— Goal of the exercise —
Please retype every entry, keeping each one exactly as written.

----- Data to examine

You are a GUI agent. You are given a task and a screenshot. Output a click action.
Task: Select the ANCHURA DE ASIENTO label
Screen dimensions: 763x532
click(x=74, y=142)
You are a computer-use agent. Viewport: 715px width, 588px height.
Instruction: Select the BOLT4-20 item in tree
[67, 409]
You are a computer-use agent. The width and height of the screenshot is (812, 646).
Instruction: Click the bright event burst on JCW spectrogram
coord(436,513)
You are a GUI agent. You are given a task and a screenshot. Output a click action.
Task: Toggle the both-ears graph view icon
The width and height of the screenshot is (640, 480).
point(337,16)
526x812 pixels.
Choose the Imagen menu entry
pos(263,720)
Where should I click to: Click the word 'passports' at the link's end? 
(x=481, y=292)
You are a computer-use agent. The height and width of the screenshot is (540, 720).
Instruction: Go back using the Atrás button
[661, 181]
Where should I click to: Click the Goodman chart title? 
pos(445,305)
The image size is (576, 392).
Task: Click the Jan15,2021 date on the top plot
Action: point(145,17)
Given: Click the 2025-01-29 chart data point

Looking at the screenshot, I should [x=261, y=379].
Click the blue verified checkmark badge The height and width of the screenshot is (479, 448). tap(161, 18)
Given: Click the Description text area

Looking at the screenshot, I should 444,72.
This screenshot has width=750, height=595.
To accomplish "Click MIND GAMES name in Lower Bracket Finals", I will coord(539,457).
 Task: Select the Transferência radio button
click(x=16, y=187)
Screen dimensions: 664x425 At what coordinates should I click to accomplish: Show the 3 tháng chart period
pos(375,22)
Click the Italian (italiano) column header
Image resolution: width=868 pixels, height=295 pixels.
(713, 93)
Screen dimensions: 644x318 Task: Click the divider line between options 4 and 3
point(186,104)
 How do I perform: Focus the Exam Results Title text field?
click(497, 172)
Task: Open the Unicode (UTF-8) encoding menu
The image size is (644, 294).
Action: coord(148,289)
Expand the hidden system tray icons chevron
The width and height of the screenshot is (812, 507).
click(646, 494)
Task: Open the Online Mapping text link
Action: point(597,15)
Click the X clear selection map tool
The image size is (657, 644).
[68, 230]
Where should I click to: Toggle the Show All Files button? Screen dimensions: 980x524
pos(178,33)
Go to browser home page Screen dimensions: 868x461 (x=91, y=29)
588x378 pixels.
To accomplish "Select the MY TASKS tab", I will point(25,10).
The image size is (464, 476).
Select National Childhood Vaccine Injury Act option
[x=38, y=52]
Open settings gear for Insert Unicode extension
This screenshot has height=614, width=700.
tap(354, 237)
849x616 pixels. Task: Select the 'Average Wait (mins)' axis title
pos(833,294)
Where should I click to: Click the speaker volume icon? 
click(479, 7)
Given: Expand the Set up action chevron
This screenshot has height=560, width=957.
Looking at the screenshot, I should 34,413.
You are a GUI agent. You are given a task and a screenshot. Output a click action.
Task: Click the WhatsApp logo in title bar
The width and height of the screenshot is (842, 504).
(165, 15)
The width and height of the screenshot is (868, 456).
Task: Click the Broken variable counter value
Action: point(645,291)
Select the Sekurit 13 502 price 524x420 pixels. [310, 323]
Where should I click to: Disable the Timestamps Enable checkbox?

----------

— Task result —
You are a GUI agent. You are given a task and a screenshot. Output a click action.
Task: Select the ANCHURA DE ASIENTO label
Screen dimensions: 763x532
click(x=74, y=142)
You are a computer-use agent. Viewport: 715px width, 588px height.
Instruction: Select the BOLT4-20 item in tree
[67, 409]
You are a computer-use agent. The width and height of the screenshot is (812, 646).
Instruction: Click the bright event burst on JCW spectrogram
coord(436,513)
You are a GUI agent. You are given a task and a screenshot. Output a click action.
Task: Toggle the both-ears graph view icon
The width and height of the screenshot is (640, 480).
point(337,16)
526x812 pixels.
Choose the Imagen menu entry
pos(263,720)
Where should I click to: Click the word 'passports' at the link's end? 
(x=481, y=292)
You are a computer-use agent. The height and width of the screenshot is (540, 720).
Instruction: Go back using the Atrás button
[661, 181]
Where should I click to: Click the Goodman chart title? 
pos(445,305)
The image size is (576, 392).
Task: Click the Jan15,2021 date on the top plot
Action: point(145,17)
Given: Click the 2025-01-29 chart data point

Looking at the screenshot, I should [x=261, y=379].
Click the blue verified checkmark badge The height and width of the screenshot is (479, 448). tap(161, 18)
Given: Click the Description text area

Looking at the screenshot, I should 444,72.
This screenshot has width=750, height=595.
To accomplish "Click MIND GAMES name in Lower Bracket Finals", I will coord(539,457).
 Task: Select the Transferência radio button
click(x=16, y=187)
Screen dimensions: 664x425 At what coordinates should I click to accomplish: Show the 3 tháng chart period
pos(375,22)
Click the Italian (italiano) column header
Image resolution: width=868 pixels, height=295 pixels.
(713, 93)
Screen dimensions: 644x318 Task: Click the divider line between options 4 and 3
point(186,104)
 How do I perform: Focus the Exam Results Title text field?
click(497, 172)
Task: Open the Unicode (UTF-8) encoding menu
The image size is (644, 294).
Action: coord(148,289)
Expand the hidden system tray icons chevron
The width and height of the screenshot is (812, 507).
click(646, 494)
Task: Open the Online Mapping text link
Action: point(597,15)
Click the X clear selection map tool
The image size is (657, 644).
[68, 230]
Where should I click to: Toggle the Show All Files button? Screen dimensions: 980x524
pos(178,33)
Go to browser home page Screen dimensions: 868x461 (x=91, y=29)
588x378 pixels.
To accomplish "Select the MY TASKS tab", I will point(25,10).
The image size is (464, 476).
Select National Childhood Vaccine Injury Act option
[x=38, y=52]
Open settings gear for Insert Unicode extension
This screenshot has height=614, width=700.
tap(354, 237)
849x616 pixels. Task: Select the 'Average Wait (mins)' axis title
pos(833,294)
Where should I click to: Click the speaker volume icon? 
click(479, 7)
Given: Expand the Set up action chevron
This screenshot has height=560, width=957.
Looking at the screenshot, I should 34,413.
You are a GUI agent. You are given a task and a screenshot. Output a click action.
Task: Click the WhatsApp logo in title bar
The width and height of the screenshot is (842, 504).
(165, 15)
The width and height of the screenshot is (868, 456).
Task: Click the Broken variable counter value
Action: point(645,291)
Select the Sekurit 13 502 price 524x420 pixels. [310, 323]
Where should I click to: Disable the Timestamps Enable checkbox?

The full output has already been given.